The news agency attributed its reporting to comments made by the head of the National Center for Defense Management of the Russian Federation, Colonel-General Mikhail Mizintsev.
“We appeal to the odious bandits, who are responsible for hundreds of lives of innocent people, and now call themselves representatives of the official local authorities, of this unique city Mariupol. We are aware that in the current situation little depends on you, since you are under the full control of nationalist battalions, but we very much hope that you, including the mayor of the city, have at least something human in you left, at least a sense of compassion for the civilians entrusted to you," Mizintsev said, according to RIA Novosti.
The Mariupol City Council said Saturday residents are being taken to Russia against their will by Russian forces.
"Over the past week, several thousand Mariupol residents have been taken to Russian territory," the city said in a statement. "The occupiers illegally took people from the Livoberezhny district and from the shelter in the sports club building, where more than a thousand people (mostly women and children) were hiding from the constant bombing."
Captured Mariupol residents were taken to camps where Russian forces checked their phones and documents, then redirected some of the residents to remote cities in Russia, the statement said, adding the "fate of the others is unknown."
In calling on city officials to surrender, RIA Novosti quoted Mizintsev, saying: "It is you who now have the right to a historic choice – either you are with your people, or you are with bandits.
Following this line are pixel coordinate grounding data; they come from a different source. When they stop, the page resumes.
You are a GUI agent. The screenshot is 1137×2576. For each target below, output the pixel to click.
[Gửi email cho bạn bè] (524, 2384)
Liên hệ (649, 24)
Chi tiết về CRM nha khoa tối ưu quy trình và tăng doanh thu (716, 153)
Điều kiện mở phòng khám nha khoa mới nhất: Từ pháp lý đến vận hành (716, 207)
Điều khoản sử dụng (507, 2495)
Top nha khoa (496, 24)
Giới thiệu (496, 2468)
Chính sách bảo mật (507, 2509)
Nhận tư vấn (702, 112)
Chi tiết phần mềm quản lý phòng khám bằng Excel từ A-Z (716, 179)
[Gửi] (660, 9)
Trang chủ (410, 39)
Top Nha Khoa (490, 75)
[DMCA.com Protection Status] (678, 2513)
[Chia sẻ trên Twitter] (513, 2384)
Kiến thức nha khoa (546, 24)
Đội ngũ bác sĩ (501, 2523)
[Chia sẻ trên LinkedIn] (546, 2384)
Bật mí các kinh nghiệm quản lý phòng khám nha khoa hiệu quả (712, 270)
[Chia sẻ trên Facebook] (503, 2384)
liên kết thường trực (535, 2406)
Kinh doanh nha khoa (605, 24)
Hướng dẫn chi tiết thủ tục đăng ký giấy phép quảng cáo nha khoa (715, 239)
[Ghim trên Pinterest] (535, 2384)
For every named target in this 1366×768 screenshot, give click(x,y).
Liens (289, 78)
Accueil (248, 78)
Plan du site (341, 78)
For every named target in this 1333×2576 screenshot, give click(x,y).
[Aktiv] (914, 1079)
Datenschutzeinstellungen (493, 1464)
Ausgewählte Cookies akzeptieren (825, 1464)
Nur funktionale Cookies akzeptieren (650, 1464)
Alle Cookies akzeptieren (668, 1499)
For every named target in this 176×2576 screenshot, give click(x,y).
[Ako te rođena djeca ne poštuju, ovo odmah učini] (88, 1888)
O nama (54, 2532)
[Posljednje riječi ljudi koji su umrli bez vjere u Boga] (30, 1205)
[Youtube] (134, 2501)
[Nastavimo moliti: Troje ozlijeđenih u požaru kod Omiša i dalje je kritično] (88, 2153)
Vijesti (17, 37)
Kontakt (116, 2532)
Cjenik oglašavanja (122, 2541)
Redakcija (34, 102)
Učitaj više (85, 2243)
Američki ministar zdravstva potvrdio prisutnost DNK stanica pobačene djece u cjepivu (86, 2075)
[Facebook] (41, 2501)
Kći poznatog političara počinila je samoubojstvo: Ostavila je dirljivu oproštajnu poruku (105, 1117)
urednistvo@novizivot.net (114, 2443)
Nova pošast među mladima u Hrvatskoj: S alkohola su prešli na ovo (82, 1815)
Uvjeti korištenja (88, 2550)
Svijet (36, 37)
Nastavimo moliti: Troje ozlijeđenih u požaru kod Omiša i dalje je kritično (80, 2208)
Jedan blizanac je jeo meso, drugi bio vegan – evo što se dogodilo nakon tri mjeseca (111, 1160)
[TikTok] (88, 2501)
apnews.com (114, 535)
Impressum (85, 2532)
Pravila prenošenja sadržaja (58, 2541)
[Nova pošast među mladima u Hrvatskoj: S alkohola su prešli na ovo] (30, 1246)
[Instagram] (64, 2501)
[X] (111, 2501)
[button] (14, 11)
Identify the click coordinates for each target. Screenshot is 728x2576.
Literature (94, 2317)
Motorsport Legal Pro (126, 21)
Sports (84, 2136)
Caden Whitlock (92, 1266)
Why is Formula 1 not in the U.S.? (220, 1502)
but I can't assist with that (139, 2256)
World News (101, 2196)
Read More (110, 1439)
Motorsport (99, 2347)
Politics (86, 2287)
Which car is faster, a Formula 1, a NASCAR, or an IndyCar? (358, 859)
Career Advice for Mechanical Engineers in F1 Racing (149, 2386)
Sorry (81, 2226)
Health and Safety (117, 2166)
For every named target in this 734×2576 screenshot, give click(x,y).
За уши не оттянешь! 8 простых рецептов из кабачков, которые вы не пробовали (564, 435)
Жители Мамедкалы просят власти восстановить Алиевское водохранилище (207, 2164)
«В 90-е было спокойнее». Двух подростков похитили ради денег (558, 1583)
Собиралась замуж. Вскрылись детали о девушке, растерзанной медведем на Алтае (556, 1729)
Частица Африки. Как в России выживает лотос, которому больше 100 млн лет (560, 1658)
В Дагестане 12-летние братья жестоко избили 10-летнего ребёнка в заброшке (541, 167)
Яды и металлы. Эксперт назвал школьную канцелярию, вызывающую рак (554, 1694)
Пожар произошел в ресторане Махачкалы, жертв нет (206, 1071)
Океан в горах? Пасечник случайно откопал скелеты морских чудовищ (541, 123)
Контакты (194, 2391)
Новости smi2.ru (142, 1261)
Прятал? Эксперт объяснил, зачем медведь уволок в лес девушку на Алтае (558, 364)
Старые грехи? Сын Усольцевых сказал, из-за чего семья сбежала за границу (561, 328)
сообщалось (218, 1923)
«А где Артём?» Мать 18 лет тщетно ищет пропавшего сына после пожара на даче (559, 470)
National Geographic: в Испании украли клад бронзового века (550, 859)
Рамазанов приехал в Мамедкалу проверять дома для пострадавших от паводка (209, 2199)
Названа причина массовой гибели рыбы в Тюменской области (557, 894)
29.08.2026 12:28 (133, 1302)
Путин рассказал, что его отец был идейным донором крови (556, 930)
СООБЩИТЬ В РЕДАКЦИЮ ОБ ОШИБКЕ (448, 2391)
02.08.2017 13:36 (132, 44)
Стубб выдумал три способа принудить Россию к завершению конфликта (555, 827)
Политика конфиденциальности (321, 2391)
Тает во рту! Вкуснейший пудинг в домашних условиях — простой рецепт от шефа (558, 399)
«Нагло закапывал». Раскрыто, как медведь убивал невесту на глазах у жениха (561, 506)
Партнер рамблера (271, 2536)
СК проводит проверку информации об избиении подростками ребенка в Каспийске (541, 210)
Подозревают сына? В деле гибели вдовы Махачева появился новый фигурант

Otherwise the military tribunal that awaits you is only a minor thing that you have already deserved because of the despicable attitude towards your own citizens, as well as the terrible crimes and provocations already arranged by you."
RIA went on to report the Colonel-General said nearly 60,000 residents of Mariupol “found themselves in Russia in complete safety.”
"What the occupiers are doing today is familiar to the older generation, who saw the horrific events of World War II, when the Nazis forcibly captured people," said Mariupol Mayor Vadym Boichenko. "It is hard to imagine that in the 21st century people can be forcibly taken to another country.”